We encourage agricultural land users to take the following actions on their irrigated properties whenever possible:

  • Schedule irrigation practices that eliminate or reduce excess watering.
  • Allow irrigation water to soak in completely before turning out more water.
  • Inspect fields for adequate drainage and broken pipes, checks, sprinklers, and head-gates.
  • Eliminate standing water from pastures and fields by maintaining good grading practices.
  • Repair ditches to prevent seepage of water.
  • Ensure ditches and laterals flow properly and are not clogged or blocked.
  • Keep margins clear of weeds and other vegetation along fields, pastures, ditches, and drainage channels to reduce standing water and the opportunity for mosquito breeding.
  • If possible, use sprinkler systems to apply water rather than flood irrigation.
  • Completely drain and replace water in animal troughs or drinkers at least once per week or consider treating them with Bti briquets on a regular basis (follow product labeling).

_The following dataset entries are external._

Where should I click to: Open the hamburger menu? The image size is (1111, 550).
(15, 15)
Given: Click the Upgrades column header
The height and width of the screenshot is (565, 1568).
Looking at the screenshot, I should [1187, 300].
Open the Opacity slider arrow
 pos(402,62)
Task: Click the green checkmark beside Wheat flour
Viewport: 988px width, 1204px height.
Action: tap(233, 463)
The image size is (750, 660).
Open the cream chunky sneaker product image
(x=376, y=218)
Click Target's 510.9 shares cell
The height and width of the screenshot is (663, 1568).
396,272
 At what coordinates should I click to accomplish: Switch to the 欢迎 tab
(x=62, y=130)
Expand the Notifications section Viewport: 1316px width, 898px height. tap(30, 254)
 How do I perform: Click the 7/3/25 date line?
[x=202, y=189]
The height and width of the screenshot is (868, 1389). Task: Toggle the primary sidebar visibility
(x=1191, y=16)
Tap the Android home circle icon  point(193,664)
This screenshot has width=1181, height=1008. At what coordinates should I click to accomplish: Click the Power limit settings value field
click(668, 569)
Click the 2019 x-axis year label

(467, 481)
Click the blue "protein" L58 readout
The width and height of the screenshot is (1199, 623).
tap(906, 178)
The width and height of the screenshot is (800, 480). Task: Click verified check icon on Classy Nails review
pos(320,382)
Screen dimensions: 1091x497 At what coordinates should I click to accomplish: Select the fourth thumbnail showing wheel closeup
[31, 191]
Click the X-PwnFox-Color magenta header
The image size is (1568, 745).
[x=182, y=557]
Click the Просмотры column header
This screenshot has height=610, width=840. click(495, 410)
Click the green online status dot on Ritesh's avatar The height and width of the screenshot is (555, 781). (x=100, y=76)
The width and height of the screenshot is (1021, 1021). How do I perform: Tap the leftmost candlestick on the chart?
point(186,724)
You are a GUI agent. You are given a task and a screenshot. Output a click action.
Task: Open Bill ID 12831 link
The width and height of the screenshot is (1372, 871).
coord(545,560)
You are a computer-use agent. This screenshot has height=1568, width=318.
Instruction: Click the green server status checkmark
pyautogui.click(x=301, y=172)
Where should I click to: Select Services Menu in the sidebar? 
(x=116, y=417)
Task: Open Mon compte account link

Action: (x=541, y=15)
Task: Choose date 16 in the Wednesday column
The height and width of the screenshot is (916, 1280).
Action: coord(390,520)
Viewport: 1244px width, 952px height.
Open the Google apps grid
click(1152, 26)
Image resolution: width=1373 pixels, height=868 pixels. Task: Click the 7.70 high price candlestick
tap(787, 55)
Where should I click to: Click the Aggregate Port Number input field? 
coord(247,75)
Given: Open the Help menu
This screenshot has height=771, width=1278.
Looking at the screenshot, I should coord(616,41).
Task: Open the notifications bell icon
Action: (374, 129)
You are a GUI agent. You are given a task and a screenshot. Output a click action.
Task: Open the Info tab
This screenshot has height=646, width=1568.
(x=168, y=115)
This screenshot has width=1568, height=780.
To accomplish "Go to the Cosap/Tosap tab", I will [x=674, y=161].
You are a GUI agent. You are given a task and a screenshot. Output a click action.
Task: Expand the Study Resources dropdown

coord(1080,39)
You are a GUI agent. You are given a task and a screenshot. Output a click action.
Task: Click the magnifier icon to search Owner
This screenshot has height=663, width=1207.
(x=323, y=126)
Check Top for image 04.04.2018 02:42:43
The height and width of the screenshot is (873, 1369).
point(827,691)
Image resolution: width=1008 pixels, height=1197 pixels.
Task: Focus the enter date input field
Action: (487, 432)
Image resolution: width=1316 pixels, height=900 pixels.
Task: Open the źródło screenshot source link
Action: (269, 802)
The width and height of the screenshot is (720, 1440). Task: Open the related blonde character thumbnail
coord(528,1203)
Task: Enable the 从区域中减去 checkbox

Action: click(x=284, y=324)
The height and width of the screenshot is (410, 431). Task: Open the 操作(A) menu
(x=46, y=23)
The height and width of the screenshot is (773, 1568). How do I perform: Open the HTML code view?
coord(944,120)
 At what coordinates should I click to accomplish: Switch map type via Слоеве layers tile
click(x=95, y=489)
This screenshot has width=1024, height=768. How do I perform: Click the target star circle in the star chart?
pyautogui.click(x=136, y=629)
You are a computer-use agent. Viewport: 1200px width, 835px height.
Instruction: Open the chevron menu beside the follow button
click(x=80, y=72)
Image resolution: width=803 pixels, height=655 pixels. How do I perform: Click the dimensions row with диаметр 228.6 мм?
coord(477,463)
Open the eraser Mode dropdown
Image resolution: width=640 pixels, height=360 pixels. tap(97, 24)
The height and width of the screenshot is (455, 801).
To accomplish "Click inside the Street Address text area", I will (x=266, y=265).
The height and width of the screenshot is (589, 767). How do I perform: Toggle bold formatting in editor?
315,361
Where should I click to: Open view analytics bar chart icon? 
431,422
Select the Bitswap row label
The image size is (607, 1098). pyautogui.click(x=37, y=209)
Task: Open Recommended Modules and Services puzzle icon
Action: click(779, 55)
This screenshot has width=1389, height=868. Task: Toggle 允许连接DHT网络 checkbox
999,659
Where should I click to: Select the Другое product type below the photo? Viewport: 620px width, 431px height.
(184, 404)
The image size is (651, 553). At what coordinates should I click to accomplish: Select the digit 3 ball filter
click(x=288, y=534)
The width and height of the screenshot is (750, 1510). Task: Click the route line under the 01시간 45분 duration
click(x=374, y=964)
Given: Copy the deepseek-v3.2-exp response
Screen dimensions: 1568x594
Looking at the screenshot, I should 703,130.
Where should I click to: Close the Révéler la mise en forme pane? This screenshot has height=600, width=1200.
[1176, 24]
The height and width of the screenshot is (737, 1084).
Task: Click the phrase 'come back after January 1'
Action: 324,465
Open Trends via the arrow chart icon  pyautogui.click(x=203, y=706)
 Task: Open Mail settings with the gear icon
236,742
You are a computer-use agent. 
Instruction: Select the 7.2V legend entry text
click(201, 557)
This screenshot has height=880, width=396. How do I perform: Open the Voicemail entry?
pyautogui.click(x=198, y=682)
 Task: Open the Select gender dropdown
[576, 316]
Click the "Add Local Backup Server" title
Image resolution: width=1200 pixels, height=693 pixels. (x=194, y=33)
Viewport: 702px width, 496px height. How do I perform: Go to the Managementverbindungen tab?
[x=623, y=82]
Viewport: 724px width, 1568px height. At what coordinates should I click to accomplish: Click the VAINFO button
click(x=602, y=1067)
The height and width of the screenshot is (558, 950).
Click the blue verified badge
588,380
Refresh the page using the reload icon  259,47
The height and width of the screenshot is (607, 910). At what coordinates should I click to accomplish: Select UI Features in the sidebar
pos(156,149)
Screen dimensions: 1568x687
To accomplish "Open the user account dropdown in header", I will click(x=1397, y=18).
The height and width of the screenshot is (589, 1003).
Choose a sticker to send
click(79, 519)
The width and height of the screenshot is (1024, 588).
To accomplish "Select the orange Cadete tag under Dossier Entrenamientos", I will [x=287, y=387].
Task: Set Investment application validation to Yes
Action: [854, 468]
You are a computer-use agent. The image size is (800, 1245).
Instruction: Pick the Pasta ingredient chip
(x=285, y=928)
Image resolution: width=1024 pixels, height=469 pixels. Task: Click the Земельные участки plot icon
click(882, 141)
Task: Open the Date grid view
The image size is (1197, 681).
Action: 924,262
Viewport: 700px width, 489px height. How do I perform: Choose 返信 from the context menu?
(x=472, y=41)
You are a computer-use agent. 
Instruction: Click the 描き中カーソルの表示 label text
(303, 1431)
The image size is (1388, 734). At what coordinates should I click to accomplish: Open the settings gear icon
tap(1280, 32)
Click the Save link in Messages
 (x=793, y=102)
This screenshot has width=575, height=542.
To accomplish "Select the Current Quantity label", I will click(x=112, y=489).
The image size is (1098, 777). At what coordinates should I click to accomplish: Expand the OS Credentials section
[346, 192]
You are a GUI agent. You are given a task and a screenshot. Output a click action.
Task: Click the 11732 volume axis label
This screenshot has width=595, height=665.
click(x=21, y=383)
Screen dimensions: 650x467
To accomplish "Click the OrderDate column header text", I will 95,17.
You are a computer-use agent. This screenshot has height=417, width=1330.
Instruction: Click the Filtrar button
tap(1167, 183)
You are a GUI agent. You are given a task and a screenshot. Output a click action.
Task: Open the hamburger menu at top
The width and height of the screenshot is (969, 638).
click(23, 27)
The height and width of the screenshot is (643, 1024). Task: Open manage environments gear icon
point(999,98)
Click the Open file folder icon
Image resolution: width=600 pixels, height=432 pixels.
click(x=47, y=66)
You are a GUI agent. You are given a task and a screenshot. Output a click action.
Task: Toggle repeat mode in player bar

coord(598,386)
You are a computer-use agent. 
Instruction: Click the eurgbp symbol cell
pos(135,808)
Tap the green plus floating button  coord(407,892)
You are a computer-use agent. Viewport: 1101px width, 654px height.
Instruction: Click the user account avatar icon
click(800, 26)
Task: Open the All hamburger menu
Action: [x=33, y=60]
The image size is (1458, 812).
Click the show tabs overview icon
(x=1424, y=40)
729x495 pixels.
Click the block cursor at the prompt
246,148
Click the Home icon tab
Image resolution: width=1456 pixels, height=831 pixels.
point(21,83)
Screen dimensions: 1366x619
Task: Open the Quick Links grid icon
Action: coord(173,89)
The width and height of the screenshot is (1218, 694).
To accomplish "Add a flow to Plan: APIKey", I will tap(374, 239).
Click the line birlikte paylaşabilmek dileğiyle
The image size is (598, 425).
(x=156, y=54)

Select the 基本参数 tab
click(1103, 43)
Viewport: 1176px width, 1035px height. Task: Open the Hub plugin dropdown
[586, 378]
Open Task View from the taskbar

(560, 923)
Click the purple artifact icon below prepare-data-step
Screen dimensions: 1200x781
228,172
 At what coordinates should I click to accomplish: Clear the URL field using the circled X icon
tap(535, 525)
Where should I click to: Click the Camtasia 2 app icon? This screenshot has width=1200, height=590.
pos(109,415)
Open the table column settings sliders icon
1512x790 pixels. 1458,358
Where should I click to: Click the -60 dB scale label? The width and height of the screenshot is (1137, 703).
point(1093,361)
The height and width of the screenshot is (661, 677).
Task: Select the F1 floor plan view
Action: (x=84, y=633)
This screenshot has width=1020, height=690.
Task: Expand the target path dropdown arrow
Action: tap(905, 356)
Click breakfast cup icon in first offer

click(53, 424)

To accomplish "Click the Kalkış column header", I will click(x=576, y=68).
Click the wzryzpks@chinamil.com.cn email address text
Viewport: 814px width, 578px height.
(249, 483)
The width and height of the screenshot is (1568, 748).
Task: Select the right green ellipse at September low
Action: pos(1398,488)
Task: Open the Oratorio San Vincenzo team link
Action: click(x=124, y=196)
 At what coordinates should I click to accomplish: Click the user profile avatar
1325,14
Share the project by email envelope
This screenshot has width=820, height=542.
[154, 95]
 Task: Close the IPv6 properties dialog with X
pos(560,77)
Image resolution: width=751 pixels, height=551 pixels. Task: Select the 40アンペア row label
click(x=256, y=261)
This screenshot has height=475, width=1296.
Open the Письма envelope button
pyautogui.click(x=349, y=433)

  • Do not use excess fertilizer, as it can leach into irrigation run-off, making mosquito production more likely downstream.
  • Do not allow containers or drums to hold water in them or on them. Empty them, remove them, or store them upside down or indoors.
  • Keep field roads and two-tracks graded or level and fill any ruts that develop.
  • Dispose of used tires at a proper disposal facility.
  • Ensure equipment/machinery doesn’t hold water by covering or storing indoors.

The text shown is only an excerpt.